Under Sec. 501(c)(3), tax-exempt organizations must operate primarily for exempt purposes. Reg. 1.501(c)(3)-1(c)(1). This standard is known as the operational test and is designed to ensure that tax-exempt organizations are indeed operating for exempt purposes. However, the regulations recognize that organizations may engage in some non-exempt activity, so long as they are primarily operating for exempt purposes.

Exempt organizations do not pay taxes on income earned from their exempt activities. However, income generated in furtherance of unrelated activities may result in unrelated business income tax (UBIT). Sec. 511(a). The purpose of the UBIT rules is to prevent charities from competing with for-profit businesses and enterprises. The general UBIT rules are straightforward, but are modified by a number of exclusions and exceptions. Exempt organizations should familiarize themselves with the UBIT rules so they may avoid any jeopardy to their tax-exempt status.

This is Part II in a two-part series covering the UBIT rules and their application to tax-exempt organizations. The first part covered the basics of the UBIT rules and the UBIT exceptions. Part II will discuss situations in which UBIT exceptions do not apply and UBIT's special application to charitable remainder trusts and charitable lead trusts.

UBIT Exclusion Exceptions

While some types of income are excluded from the computation of unrelated business taxable income (UBTI), there are two situations where otherwise excluded income is still considered UBTI. These are unrelated debt-financed income and income from controlled subsidiaries.

Unrelated Debt-Financed Income

Passive income—such as interest, dividends, rents from real property, royalties and capital gains—is not considered UBTI. Sec. 512(b). However, passive income may still result in UBTI to the extent it is derived from debt-financed property. Sec. 514(a)(1). Under this rule, the percentage of passive income that is debt-financed is dependent on the ratio that the average acquisition indebtedness bears to the average adjusted basis in the underlying property. Sec. 514(a)(1).
Example 1

A charitable organization pays $100,000 for a parcel of real estate, borrowing $20,000 to acquire it. The real estate generates rental income of $10,000 during the year. The rental income ordinarily qualifies as passive income excluded from UBTI. Because the $20,000 mortgage is considered acquisition indebtedness, a portion of the rental income will be UBTI. The ratio that the acquisition indebtedness of $20,000 bears to the charity's $100,000 cost basis is 20%. Therefore, 20% of the $10,000 rental income, or $2,000, will be UBTI.

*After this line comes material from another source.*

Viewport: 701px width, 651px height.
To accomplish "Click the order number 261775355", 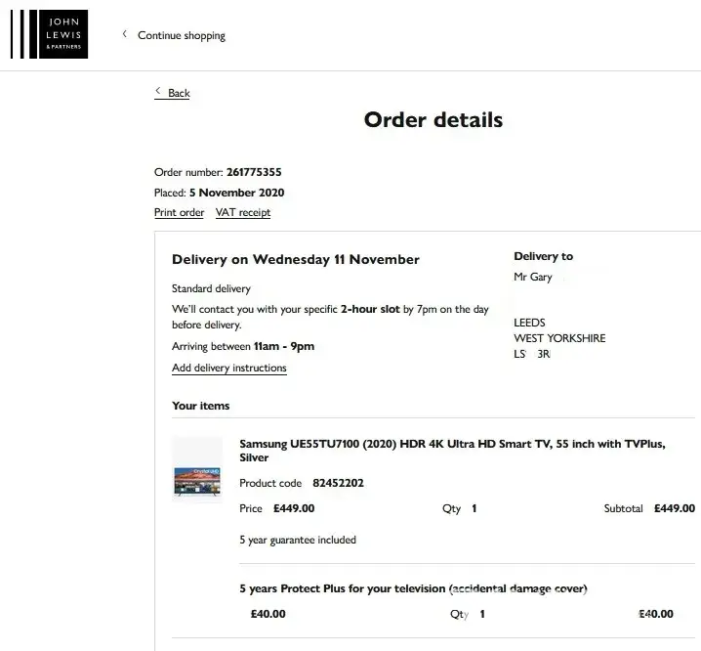I will [x=254, y=173].
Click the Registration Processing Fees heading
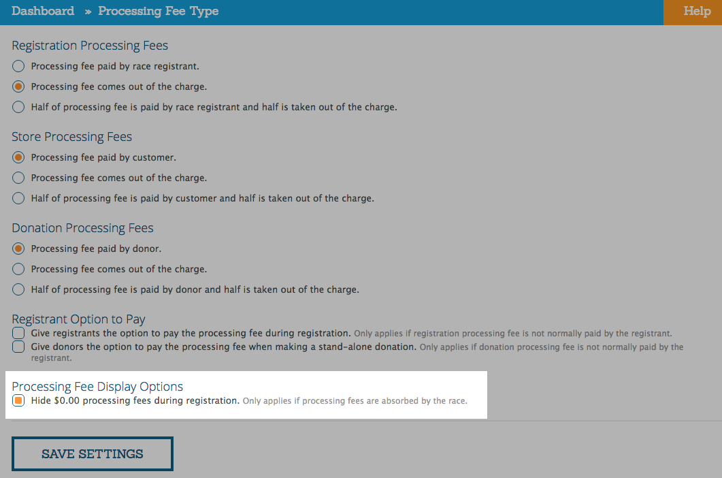This screenshot has width=722, height=478. click(x=89, y=46)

Definition of Debt-Financed Property

For the purposes of the debt-financed income rules, "debt-financed property" means property (1) that is held to produce income and (2) for which, with respect to such property, there is acquisition indebtedness at any time during the year (or if the property is disposed, within which there is acquisition indebtedness within a 12-month period prior to the disposition). Sec. 514(b)(1). There are a number of exceptions which limit the scope of the definition of "debt-financed property."

First, property will not be considered debt-financed property if "substantially all" of the property's use is substantially related to the performance of an organization's exempt purpose. Sec. 514(b)(1)(A). For purposes of this rule, "substantially all" means that 85% or more of the property is devoted to the exempt organization's purposes. Reg. 1.514(b)-1(b)(1)(ii). This determination is made on the basis of all the facts and circumstances, including (1) a comparison of the portion of time the property is used for exempt purposes with the total time the property is used, (2) a comparison of the portion of the property used for exempt purposes with the portion of the property used for all purposes, or (3) both (1) and (2). Reg. 1.514(b)-1(b)(1)(ii).

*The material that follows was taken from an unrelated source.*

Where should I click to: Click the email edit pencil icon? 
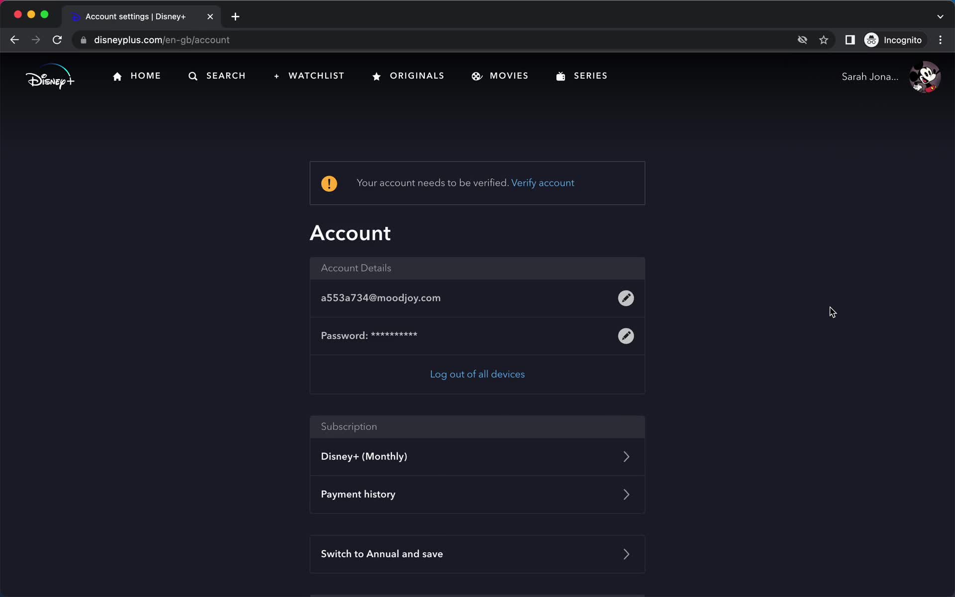626,297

Second, property used in an unrelated trade or business is not considered debt-financed to the extent the income is derived from an unrelated trade or business. Sec. 514(b)(1)(B). The capital gain on the sale of such property that is not otherwise included in income from an unrelated trade or business is considered debt-financed. Reg. 1.514(b)-1(b)(2)(i).

Third, income that is otherwise included in the computation of UBTI will not be considered debt-financed income. Reg. 1.514(b)-1(b)(2)(ii). For example, rental income from personal property or rental income from controlled organizations would otherwise be considered UBTI. Reg. 1.514(b)-1(b)(2)(ii).

Fourth, property used in a trade or business that meets the volunteer, convenience of employees, or "thrift shop" exceptions of Sec. 513(a) is excluded from the definition of debt-financed property. Sec. 514(b)(1)(D).

Acquisition Indebtedness

The term "acquisition indebtedness" generally refers to any debt that an exempt organization incurs when acquiring or improving property. Sec. 514(c)(1). When an exempt organization acquires property subject to a mortgage or other lien, the amount of the mortgage is considered acquisition indebtedness, even if the exempt organization does not assume or agree to pay the indebtedness. Sec. 514(c)(2)(A).

Although an exempt organization will generally have acquisition indebtedness on property it acquires that is subject to a mortgage, there are a couple exceptions allowing the exempt organization to avoid treating the debt as acquisition indebtedness for a period of time. Neither exception will apply if the exempt organization assumes and agrees to pay the indebtedness secured by the mortgage, or if the organization makes any payment for the equity in the property owned by the decedent or the donor. Sec. 514(c)(2)(B).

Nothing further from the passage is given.